The number of txn.Put isn't the sum of all calls to Txn.Put is it? It is the sum of calls for which lmdb.BenchmarkTxn_Put.func1 was directly below it in the stack (potentially even more granular that that). Right? If I'm wrong about that then I'm not sure what to take away from the snippet you have provided ๐
Oh. I think pprof may be counting allocations using malloc in C as well. If you look at the numbers using -alloc_space
you see the size allocated in txn.Put is ~98MB. This may be approximately equal to the total amount of data in the database at the end of the benchmark. (edit: that is probably a bogus statement --- but i think the C malloc thing may be true)
The confusing bit is that the output from go test only includes allocations between ResetTimer and StopTimer, but the memprofile includes all allocations.
I removed the makeBenchDBVal call from the benchmark loop, and go test
still reports 4 allocations per op.
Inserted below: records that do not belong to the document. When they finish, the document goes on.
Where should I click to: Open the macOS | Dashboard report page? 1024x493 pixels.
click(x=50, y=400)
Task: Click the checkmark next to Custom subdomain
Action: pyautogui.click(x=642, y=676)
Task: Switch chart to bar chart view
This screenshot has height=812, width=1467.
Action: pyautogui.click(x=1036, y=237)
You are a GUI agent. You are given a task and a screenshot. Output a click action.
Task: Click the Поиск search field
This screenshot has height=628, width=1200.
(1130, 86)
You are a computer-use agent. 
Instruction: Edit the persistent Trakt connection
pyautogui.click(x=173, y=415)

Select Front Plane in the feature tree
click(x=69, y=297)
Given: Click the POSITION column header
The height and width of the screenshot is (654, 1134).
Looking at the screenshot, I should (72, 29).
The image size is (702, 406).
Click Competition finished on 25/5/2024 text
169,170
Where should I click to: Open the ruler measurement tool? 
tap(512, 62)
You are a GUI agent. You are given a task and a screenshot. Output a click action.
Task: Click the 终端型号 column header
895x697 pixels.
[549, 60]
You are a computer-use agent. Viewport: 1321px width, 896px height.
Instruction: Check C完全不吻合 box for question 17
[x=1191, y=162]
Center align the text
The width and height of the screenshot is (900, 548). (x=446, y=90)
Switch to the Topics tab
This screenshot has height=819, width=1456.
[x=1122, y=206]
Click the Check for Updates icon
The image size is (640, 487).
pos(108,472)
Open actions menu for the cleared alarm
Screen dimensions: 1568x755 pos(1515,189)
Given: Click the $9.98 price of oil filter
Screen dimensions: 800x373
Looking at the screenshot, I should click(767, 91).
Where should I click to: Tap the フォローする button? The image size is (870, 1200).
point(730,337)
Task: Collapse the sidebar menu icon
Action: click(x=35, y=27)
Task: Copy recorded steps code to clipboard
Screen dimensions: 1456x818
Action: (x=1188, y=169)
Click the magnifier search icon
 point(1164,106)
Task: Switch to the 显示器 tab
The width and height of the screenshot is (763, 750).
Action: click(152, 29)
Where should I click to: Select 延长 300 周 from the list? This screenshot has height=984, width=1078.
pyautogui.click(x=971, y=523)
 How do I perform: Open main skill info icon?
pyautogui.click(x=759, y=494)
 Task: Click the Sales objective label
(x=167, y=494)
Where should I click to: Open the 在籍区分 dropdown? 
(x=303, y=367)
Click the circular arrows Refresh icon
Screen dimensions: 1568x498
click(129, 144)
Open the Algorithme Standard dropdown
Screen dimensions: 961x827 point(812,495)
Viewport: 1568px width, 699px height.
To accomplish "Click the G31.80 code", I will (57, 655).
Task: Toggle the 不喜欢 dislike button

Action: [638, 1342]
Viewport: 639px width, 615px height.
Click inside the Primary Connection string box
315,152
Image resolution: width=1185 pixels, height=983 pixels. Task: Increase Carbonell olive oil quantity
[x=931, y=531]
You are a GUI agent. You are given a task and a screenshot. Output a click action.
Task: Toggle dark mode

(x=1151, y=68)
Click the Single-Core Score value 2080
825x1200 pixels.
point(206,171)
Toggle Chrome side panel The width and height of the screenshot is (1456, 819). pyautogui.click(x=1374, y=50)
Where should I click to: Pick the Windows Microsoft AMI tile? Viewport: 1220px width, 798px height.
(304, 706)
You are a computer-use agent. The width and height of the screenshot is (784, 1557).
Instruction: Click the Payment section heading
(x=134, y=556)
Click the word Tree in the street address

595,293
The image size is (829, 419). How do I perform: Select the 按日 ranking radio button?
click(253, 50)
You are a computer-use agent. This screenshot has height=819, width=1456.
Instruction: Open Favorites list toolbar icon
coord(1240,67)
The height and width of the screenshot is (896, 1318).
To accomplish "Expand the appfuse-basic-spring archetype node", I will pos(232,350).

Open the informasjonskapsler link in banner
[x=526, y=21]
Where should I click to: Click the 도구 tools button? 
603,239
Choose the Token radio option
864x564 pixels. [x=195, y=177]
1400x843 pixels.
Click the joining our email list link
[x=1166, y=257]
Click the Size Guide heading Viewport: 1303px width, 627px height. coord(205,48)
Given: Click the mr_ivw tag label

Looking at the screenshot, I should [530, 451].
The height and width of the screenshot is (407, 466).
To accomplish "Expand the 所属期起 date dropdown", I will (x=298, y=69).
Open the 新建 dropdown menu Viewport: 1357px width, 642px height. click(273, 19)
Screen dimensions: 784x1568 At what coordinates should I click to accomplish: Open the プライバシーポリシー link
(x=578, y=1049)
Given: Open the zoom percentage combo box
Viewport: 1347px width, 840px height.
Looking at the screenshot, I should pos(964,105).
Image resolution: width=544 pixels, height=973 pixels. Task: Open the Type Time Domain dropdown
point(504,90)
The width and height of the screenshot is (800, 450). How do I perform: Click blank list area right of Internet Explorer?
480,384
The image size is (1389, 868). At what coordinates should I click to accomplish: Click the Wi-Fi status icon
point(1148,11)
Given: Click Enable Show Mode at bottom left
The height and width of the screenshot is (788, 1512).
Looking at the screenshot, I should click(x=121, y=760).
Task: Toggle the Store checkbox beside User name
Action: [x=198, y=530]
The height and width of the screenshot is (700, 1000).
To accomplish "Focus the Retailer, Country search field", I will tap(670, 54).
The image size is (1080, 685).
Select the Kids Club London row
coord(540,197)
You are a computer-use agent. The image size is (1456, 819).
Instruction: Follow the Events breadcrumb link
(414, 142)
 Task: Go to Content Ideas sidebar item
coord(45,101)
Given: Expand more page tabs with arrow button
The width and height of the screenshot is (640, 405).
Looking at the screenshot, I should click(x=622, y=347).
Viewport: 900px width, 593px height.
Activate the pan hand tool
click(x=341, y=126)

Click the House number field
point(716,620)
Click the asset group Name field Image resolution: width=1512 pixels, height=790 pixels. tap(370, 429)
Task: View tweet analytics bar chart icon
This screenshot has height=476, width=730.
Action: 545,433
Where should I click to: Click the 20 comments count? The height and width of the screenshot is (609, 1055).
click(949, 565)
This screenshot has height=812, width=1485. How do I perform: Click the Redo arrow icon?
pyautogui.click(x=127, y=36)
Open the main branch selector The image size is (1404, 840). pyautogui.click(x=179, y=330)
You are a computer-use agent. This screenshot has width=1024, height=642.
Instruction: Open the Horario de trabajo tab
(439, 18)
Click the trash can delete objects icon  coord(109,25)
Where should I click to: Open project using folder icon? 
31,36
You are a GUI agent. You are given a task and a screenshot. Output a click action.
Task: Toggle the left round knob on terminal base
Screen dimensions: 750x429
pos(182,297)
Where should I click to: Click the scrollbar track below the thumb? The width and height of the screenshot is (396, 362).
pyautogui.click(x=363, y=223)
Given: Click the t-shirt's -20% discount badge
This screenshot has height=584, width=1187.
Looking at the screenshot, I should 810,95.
Looking at the memory profile shows that all allocations happen at txn.Put. The numbers for txn.Put (in BenchmarkTxn_Put.func1) do not match up with Txn.Put since we populate the DB prior to running the benchmark.
Maybe this should be a separate issue?
lorenz@antares-3 ~/go/src/github.com/bmatsuo/lmdb-go (reuse-mdb-val)*
$ go test -run XXX -bench 'Put$' -benchmem -memprofile mem.profile -memprofilerate 1 ./lmdb
PASS
BenchmarkTxn_Put-4 200000 12771 ns/op 96 B/op 4 allocs/op
--- BENCH: BenchmarkTxn_Put-4
bench_test.go:446: initializing random source data
ok github.com/bmatsuo/lmdb-go/lmdb 3.695s
lorenz@antares-3 ~/go/src/github.com/bmatsuo/lmdb-go (reuse-mdb-val)*
$ go tool pprof -alloc_objects lmdb.test mem.profile
Entering interactive mode (type "help" for commands)
(pprof) list Txn_Put\.func1$
Total: 906361
ROUTINE ======================== github.com/bmatsuo/lmdb-go/lmdb.BenchmarkTxn_Put.func1 in /Users/lorenz/go/src/github.com/bmatsuo/lmdb-go/lmdb/bench_test.go
4 840408 (flat, cum) 92.72% of Total
. . 73: b.Errorf("populate db: %v", err)
. . 74: return
. . 75: }
. . 76:
. . 77: err = env.Update(func(txn *Txn) (err error) {
4 4 78: v := make([]byte, 100)
. . 79:
. . 80: b.ResetTimer()
. . 81: defer b.StopTimer()
. . 82: for i := 0; i < b.N; i++ {
. . 83: k := ps[rand.Intn(len(ps)/2)*2]
. . 84: // v := makeBenchDBVal(&rc)
. 840404 85: err := txn.Put(dbi, k, v, 0)
. . 86: if err != nil {
. . 87: return err
. . 88: }
. . 89: }
. . 90: return nil
(pprof) list \(\*Txn\)\.Put$
Total: 906361
ROUTINE ======================== github.com/bmatsuo/lmdb-go/lmdb.(*Txn).Put in /Users/lorenz/go/src/github.com/bmatsuo/lmdb-go/lmdb/txn.go
905940 905940 (flat, cum) 100% of Total
. . 314: vn := len(val)
. . 315: if vn == 0 {
. . 316: val = []byte{0}
. . 317: }
. . 318:
905940 905940 319: ret := C.lmdbgo_mdb_put2(
. . 320: txn._txn, C.MDB_dbi(dbi),
. . 321: unsafe.Pointer(&key[0]), C.size_t(kn),
. . 322: unsafe.Pointer(&val[0]), C.size_t(vn),
. . 323: C.uint(flags),
. . 324: )
Umm. Wait.. So you made a change which should have reduced the number of allocs/op as reported by the benchmark output, and the number of allocs/op did not change? This sounds like a bug in "testing" package, then. No?
This should probably be in a separate issue regardless.